In three years TGR has grown from three to 26 professionals, including ENS’s former Financial Director, Bruce Schubach, a Wits Business School and Law graduate, who joined TGR a year ago as the CEO.

The basis of TGR’s rapid success is that business law excites all those who work here.

Black people needed to get into business

“I noted that a lot of black people in South Africa were into the human rights law space but for me the uncharted territory was business rights law because black people needed – and continue to need – to get into business.”

From buy-backs of shares to massive cross-border transactions, Tshisevhe transacts in the billions.

“We pride ourselves on working with professionals who are absolute specialists in their field, irrespective of their colour, gender or culture.”

He adds that “window dressing or doing favours for connections” is not tolerated. “There is far too much of this in our country’s corporate world and it creates unhealthy dependencies instead of transformational environments.”

Now 43, Tshisevhe has a life many universes from that Wits student in P24 or that Venda boy in his first pair of shoes. But he’s not blasé or boastful. He does not arch his back in his leather chair and spout egotistical opinions. Quite the opposite: there’s light and honesty in his eyes and he’s energetic, fast-paced and engaging.

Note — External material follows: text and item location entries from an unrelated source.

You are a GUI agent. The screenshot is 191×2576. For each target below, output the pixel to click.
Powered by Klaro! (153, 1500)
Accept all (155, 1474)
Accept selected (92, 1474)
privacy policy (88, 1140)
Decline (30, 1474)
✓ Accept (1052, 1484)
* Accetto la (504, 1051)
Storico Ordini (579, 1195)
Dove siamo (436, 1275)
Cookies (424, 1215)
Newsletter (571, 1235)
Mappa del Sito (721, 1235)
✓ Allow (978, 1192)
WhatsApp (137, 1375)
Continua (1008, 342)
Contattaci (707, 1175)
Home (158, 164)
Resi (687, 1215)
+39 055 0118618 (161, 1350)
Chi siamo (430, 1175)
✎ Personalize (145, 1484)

Highly focused on his work and on building the company, Tshisevhe does not find it easy to balance his professional and home life.

Family life

“I try not to have any meetings on weekends. I also take our daughter to and from school every day. I have a rule not to take phone calls during this time. To make up time I get up at 04:00.”

His wife Simone Magardie is also a lawyer with her own law firm in Pretoria, Damons, Magardie Richardson (DMR).

They live in Hyde Park and have a six-year-old daughter, Rendani, at Roedean School – one of Joburg’s top private schools – and a baby boy, Thendo.

“Naturally we want to give our children every educational opportunity possible,” Tshisevhe says.

Decency, ubuntu and hard work

He also wants to give his parents everything they never had, including the beautiful home he built for them in their home village in Venda. “I am really grateful to my mother and father because they instilled in me three basic values that have served me my whole life: they taught me about decency, ubuntu and hard work.

“I am equally grateful to all the people who have helped, encouraged and inspired me in my life, including Saul and Obed Raphalalani, who went out of their way to get me the Lutheran Church bursary while I was in high school. I can never thank them enough,” says Tshisevhe, who contributes financially to educating rural learners and takes care of 10 destitute but gifted learners from his former schools in Tshakhuma.

And so it is that his remarkable life has come full circle and his childhood mantra has come true: the poverty did pass, and while the journey has been long and hard, the young boy who grew up without shoes has never looked back.